_EXERCISE BRIEF_.
Transcribe all of the records exactly, leaving every line as it is.

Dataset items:
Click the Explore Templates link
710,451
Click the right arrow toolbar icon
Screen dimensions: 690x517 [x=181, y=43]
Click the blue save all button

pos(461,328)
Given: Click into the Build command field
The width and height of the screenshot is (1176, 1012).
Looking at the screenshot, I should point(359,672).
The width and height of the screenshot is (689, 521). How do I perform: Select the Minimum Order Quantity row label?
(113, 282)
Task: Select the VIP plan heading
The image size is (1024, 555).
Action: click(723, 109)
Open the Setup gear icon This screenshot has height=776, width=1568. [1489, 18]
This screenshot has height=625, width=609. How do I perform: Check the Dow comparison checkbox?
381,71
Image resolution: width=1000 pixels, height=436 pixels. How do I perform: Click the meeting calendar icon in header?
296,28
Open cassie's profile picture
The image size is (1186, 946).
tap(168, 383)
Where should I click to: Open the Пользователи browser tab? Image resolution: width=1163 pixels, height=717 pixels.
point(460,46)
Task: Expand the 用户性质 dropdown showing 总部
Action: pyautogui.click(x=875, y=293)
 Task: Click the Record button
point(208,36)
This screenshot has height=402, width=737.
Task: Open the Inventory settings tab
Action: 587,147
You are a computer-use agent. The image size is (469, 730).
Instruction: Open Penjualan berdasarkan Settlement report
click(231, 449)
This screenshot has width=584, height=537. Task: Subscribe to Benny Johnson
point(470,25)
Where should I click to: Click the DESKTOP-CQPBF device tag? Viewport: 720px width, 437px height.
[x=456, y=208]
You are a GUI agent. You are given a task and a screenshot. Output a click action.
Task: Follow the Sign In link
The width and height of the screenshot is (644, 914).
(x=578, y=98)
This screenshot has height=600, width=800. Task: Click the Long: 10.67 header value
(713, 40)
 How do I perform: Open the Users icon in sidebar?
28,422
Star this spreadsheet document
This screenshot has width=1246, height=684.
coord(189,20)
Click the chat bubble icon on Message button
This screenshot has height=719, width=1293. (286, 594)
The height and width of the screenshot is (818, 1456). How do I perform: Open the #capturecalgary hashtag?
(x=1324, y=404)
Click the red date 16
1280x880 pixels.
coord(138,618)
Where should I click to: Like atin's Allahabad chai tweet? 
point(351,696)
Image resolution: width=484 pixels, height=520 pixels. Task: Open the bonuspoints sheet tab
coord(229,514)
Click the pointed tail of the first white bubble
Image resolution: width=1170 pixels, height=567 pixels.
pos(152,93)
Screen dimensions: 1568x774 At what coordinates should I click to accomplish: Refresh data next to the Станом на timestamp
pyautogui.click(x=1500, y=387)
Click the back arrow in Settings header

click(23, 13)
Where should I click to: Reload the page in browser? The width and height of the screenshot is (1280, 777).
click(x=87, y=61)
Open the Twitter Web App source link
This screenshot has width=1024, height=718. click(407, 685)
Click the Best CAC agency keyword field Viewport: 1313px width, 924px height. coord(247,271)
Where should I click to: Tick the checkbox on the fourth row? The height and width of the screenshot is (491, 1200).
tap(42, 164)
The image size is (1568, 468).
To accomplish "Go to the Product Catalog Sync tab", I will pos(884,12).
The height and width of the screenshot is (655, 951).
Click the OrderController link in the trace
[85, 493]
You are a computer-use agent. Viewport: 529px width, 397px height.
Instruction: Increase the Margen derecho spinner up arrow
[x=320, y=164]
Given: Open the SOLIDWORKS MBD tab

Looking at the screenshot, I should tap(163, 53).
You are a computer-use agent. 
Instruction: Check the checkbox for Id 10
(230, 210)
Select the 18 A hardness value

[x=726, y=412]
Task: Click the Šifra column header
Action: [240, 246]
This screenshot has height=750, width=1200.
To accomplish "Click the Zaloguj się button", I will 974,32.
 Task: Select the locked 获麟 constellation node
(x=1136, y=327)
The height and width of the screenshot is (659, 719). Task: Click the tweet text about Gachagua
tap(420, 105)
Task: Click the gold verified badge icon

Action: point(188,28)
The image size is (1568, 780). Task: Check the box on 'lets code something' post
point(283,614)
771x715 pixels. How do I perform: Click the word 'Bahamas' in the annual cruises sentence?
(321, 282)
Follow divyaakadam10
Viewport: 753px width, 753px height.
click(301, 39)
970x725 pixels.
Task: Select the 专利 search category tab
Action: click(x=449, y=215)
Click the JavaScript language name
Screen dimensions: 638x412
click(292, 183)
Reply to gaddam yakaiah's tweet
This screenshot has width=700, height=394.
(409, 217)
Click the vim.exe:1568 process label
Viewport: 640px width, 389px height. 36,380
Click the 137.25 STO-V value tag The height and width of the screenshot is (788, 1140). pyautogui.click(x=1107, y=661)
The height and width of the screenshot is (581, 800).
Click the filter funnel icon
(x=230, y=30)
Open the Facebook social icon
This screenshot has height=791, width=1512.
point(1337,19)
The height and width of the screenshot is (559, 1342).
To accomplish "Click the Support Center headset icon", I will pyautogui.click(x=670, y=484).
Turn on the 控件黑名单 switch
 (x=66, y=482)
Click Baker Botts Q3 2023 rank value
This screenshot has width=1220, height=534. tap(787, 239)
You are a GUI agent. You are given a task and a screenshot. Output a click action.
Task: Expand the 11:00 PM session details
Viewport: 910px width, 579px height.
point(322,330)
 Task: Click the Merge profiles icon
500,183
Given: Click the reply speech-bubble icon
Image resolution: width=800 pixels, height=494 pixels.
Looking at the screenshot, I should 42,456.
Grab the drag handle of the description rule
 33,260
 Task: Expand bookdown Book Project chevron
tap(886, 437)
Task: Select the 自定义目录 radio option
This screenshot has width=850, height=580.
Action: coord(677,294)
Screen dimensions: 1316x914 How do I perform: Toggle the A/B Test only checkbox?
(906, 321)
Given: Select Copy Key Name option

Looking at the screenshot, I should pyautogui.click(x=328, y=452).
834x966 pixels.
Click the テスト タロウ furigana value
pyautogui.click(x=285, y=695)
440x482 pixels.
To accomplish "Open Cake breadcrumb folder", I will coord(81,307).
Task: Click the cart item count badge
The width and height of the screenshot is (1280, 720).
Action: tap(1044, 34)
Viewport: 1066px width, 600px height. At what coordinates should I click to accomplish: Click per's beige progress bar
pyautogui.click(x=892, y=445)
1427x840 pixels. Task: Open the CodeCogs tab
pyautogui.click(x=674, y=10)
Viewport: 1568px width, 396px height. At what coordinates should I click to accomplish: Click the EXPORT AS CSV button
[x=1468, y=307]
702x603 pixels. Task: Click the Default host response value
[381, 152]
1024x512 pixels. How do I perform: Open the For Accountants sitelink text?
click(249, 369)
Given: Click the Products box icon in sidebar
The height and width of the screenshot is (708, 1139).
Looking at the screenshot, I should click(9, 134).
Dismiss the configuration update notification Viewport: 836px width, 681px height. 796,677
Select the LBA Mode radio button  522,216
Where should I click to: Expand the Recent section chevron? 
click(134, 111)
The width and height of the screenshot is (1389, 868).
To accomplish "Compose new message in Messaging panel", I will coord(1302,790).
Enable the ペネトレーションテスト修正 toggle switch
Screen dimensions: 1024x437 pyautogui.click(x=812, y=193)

_TASK SOLUTION_.
Click the Explore Templates link
710,451
Click the right arrow toolbar icon
Screen dimensions: 690x517 [x=181, y=43]
Click the blue save all button

pos(461,328)
Given: Click into the Build command field
The width and height of the screenshot is (1176, 1012).
Looking at the screenshot, I should point(359,672).
The width and height of the screenshot is (689, 521). How do I perform: Select the Minimum Order Quantity row label?
(113, 282)
Task: Select the VIP plan heading
The image size is (1024, 555).
Action: click(723, 109)
Open the Setup gear icon This screenshot has height=776, width=1568. [1489, 18]
This screenshot has height=625, width=609. How do I perform: Check the Dow comparison checkbox?
381,71
Image resolution: width=1000 pixels, height=436 pixels. How do I perform: Click the meeting calendar icon in header?
296,28
Open cassie's profile picture
The image size is (1186, 946).
tap(168, 383)
Where should I click to: Open the Пользователи browser tab? Image resolution: width=1163 pixels, height=717 pixels.
point(460,46)
Task: Expand the 用户性质 dropdown showing 总部
Action: pyautogui.click(x=875, y=293)
 Task: Click the Record button
point(208,36)
This screenshot has height=402, width=737.
Task: Open the Inventory settings tab
Action: 587,147
You are a computer-use agent. The image size is (469, 730).
Instruction: Open Penjualan berdasarkan Settlement report
click(231, 449)
This screenshot has width=584, height=537. Task: Subscribe to Benny Johnson
point(470,25)
Where should I click to: Click the DESKTOP-CQPBF device tag? Viewport: 720px width, 437px height.
[x=456, y=208]
You are a GUI agent. You are given a task and a screenshot. Output a click action.
Task: Follow the Sign In link
The width and height of the screenshot is (644, 914).
(x=578, y=98)
This screenshot has height=600, width=800. Task: Click the Long: 10.67 header value
(713, 40)
 How do I perform: Open the Users icon in sidebar?
28,422
Star this spreadsheet document
This screenshot has width=1246, height=684.
coord(189,20)
Click the chat bubble icon on Message button
This screenshot has height=719, width=1293. (286, 594)
The height and width of the screenshot is (818, 1456). How do I perform: Open the #capturecalgary hashtag?
(x=1324, y=404)
Click the red date 16
1280x880 pixels.
coord(138,618)
Where should I click to: Like atin's Allahabad chai tweet? 
point(351,696)
Image resolution: width=484 pixels, height=520 pixels. Task: Open the bonuspoints sheet tab
coord(229,514)
Click the pointed tail of the first white bubble
Image resolution: width=1170 pixels, height=567 pixels.
pos(152,93)
Screen dimensions: 1568x774 At what coordinates should I click to accomplish: Refresh data next to the Станом на timestamp
pyautogui.click(x=1500, y=387)
Click the back arrow in Settings header

click(23, 13)
Where should I click to: Reload the page in browser? The width and height of the screenshot is (1280, 777).
click(x=87, y=61)
Open the Twitter Web App source link
This screenshot has width=1024, height=718. click(407, 685)
Click the Best CAC agency keyword field Viewport: 1313px width, 924px height. coord(247,271)
Where should I click to: Tick the checkbox on the fourth row? The height and width of the screenshot is (491, 1200).
tap(42, 164)
The image size is (1568, 468).
To accomplish "Go to the Product Catalog Sync tab", I will pos(884,12).
The height and width of the screenshot is (655, 951).
Click the OrderController link in the trace
[85, 493]
You are a computer-use agent. Viewport: 529px width, 397px height.
Instruction: Increase the Margen derecho spinner up arrow
[x=320, y=164]
Given: Open the SOLIDWORKS MBD tab

Looking at the screenshot, I should tap(163, 53).
You are a computer-use agent. 
Instruction: Check the checkbox for Id 10
(230, 210)
Select the 18 A hardness value

[x=726, y=412]
Task: Click the Šifra column header
Action: [240, 246]
This screenshot has height=750, width=1200.
To accomplish "Click the Zaloguj się button", I will 974,32.
 Task: Select the locked 获麟 constellation node
(x=1136, y=327)
The height and width of the screenshot is (659, 719). Task: Click the tweet text about Gachagua
tap(420, 105)
Task: Click the gold verified badge icon

Action: point(188,28)
The image size is (1568, 780). Task: Check the box on 'lets code something' post
point(283,614)
771x715 pixels. How do I perform: Click the word 'Bahamas' in the annual cruises sentence?
(321, 282)
Follow divyaakadam10
Viewport: 753px width, 753px height.
click(301, 39)
970x725 pixels.
Task: Select the 专利 search category tab
Action: click(x=449, y=215)
Click the JavaScript language name
Screen dimensions: 638x412
click(292, 183)
Reply to gaddam yakaiah's tweet
This screenshot has width=700, height=394.
(409, 217)
Click the vim.exe:1568 process label
Viewport: 640px width, 389px height. 36,380
Click the 137.25 STO-V value tag The height and width of the screenshot is (788, 1140). pyautogui.click(x=1107, y=661)
The height and width of the screenshot is (581, 800).
Click the filter funnel icon
(x=230, y=30)
Open the Facebook social icon
This screenshot has height=791, width=1512.
point(1337,19)
The height and width of the screenshot is (559, 1342).
To accomplish "Click the Support Center headset icon", I will pyautogui.click(x=670, y=484).
Turn on the 控件黑名单 switch
 (x=66, y=482)
Click Baker Botts Q3 2023 rank value
This screenshot has width=1220, height=534. tap(787, 239)
You are a GUI agent. You are given a task and a screenshot. Output a click action.
Task: Expand the 11:00 PM session details
Viewport: 910px width, 579px height.
point(322,330)
 Task: Click the Merge profiles icon
500,183
Given: Click the reply speech-bubble icon
Image resolution: width=800 pixels, height=494 pixels.
Looking at the screenshot, I should 42,456.
Grab the drag handle of the description rule
 33,260
 Task: Expand bookdown Book Project chevron
tap(886, 437)
Task: Select the 自定义目录 radio option
This screenshot has width=850, height=580.
Action: coord(677,294)
Screen dimensions: 1316x914 How do I perform: Toggle the A/B Test only checkbox?
(906, 321)
Given: Select Copy Key Name option

Looking at the screenshot, I should pyautogui.click(x=328, y=452).
834x966 pixels.
Click the テスト タロウ furigana value
pyautogui.click(x=285, y=695)
440x482 pixels.
To accomplish "Open Cake breadcrumb folder", I will coord(81,307).
Task: Click the cart item count badge
The width and height of the screenshot is (1280, 720).
Action: tap(1044, 34)
Viewport: 1066px width, 600px height. At what coordinates should I click to accomplish: Click per's beige progress bar
pyautogui.click(x=892, y=445)
1427x840 pixels. Task: Open the CodeCogs tab
pyautogui.click(x=674, y=10)
Viewport: 1568px width, 396px height. At what coordinates should I click to accomplish: Click the EXPORT AS CSV button
[x=1468, y=307]
702x603 pixels. Task: Click the Default host response value
[381, 152]
1024x512 pixels. How do I perform: Open the For Accountants sitelink text?
click(249, 369)
Given: Click the Products box icon in sidebar
The height and width of the screenshot is (708, 1139).
Looking at the screenshot, I should click(9, 134).
Dismiss the configuration update notification Viewport: 836px width, 681px height. 796,677
Select the LBA Mode radio button  522,216
Where should I click to: Expand the Recent section chevron? 
click(134, 111)
The width and height of the screenshot is (1389, 868).
To accomplish "Compose new message in Messaging panel", I will coord(1302,790).
Enable the ペネトレーションテスト修正 toggle switch
Screen dimensions: 1024x437 pyautogui.click(x=812, y=193)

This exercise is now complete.